Record set
—————

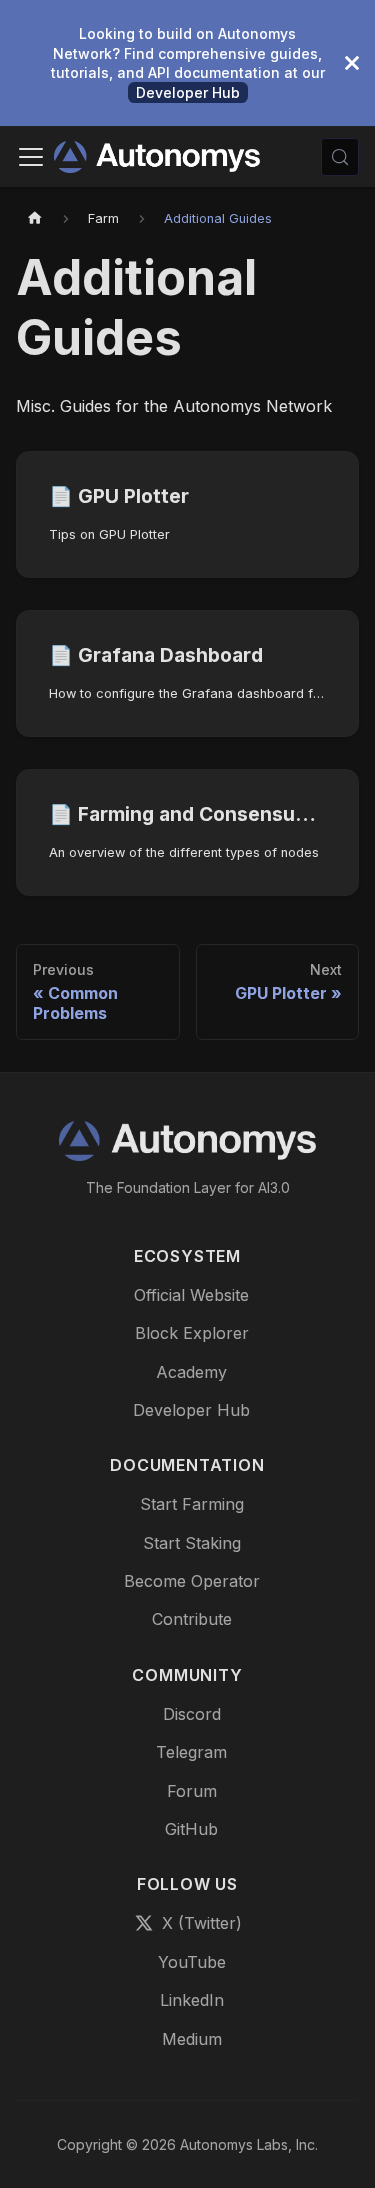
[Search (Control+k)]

—————

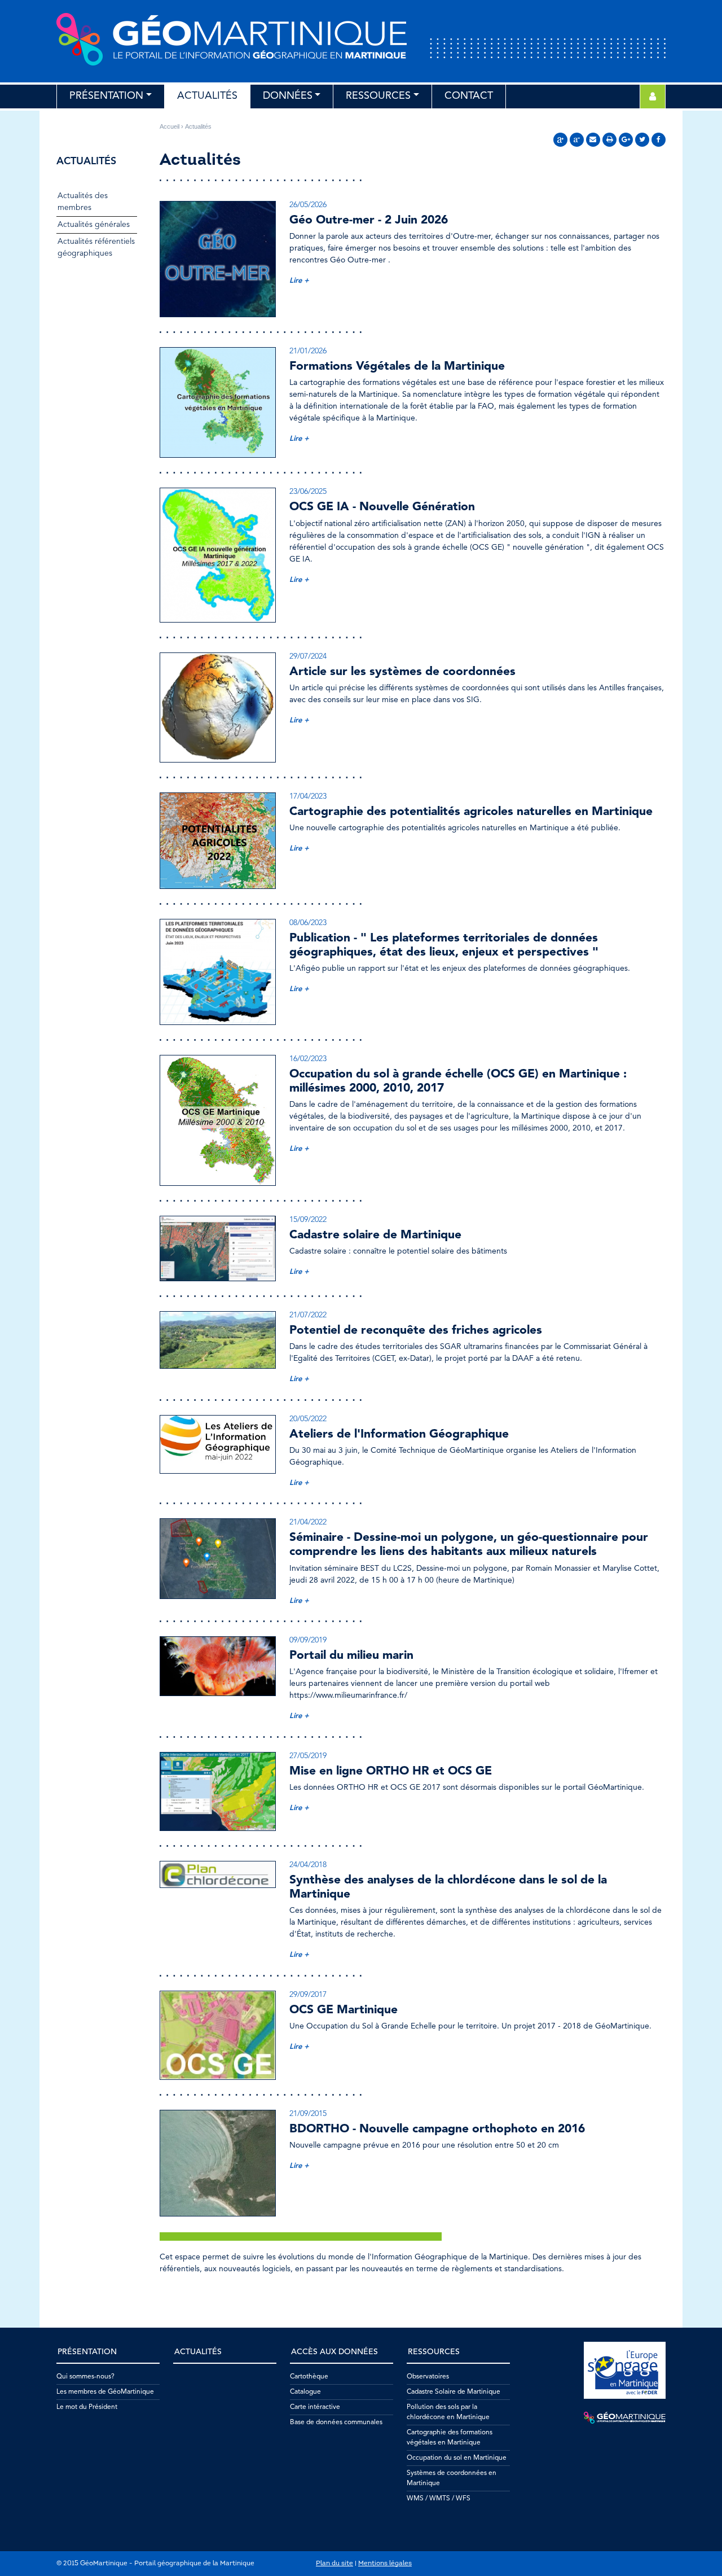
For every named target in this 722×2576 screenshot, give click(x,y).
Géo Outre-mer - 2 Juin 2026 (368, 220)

—————

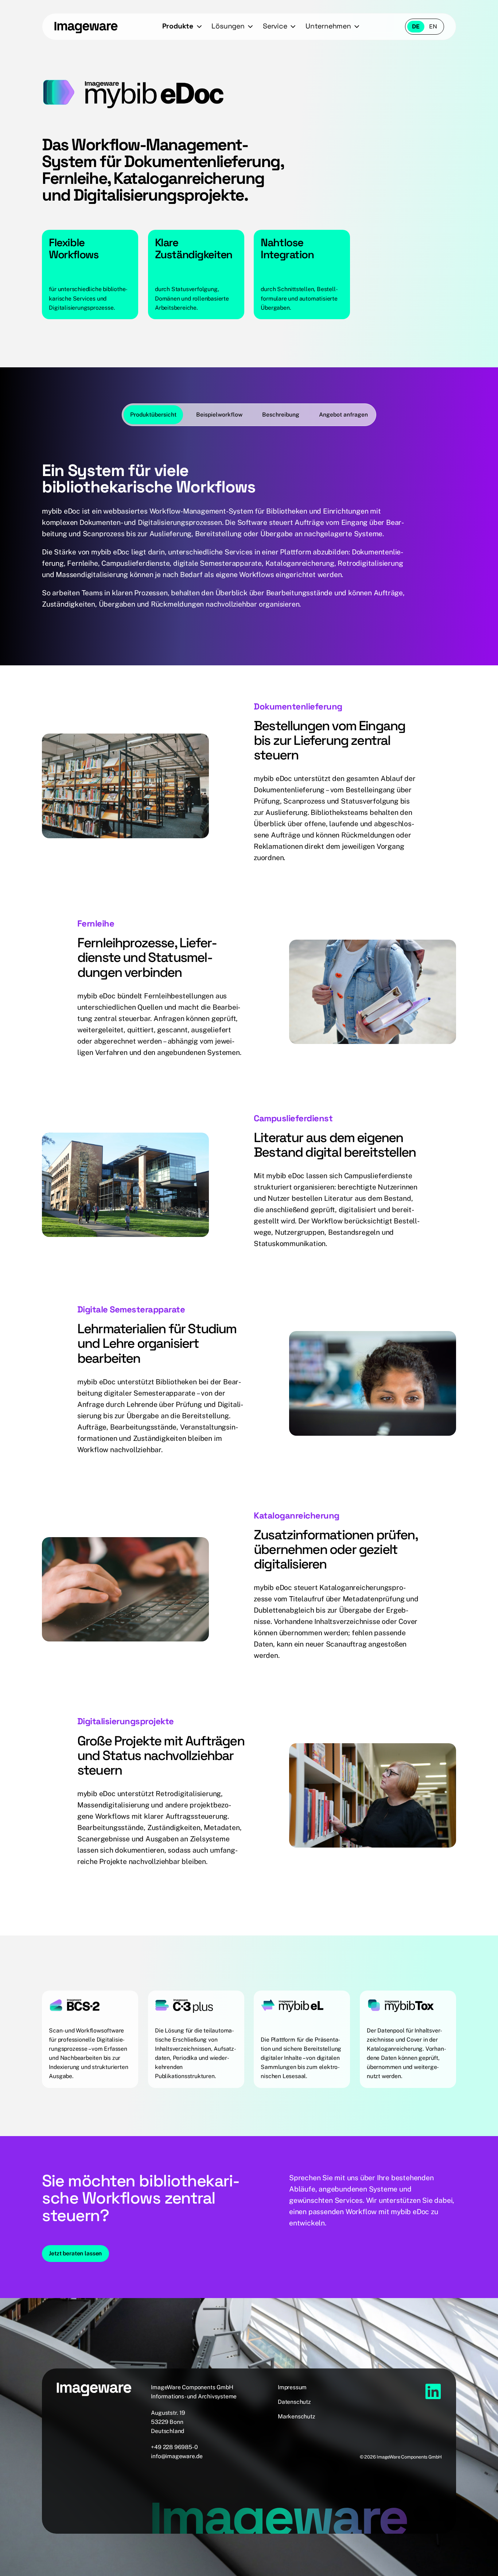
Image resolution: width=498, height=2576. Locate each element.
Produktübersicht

—————

Exercise
Output the stretch from the line containing "Image resolution: width=498, height=2576." through the line containing "Produktübersicht", character for character.

Output for this exercise
Image resolution: width=498, height=2576. Locate each element.
Produktübersicht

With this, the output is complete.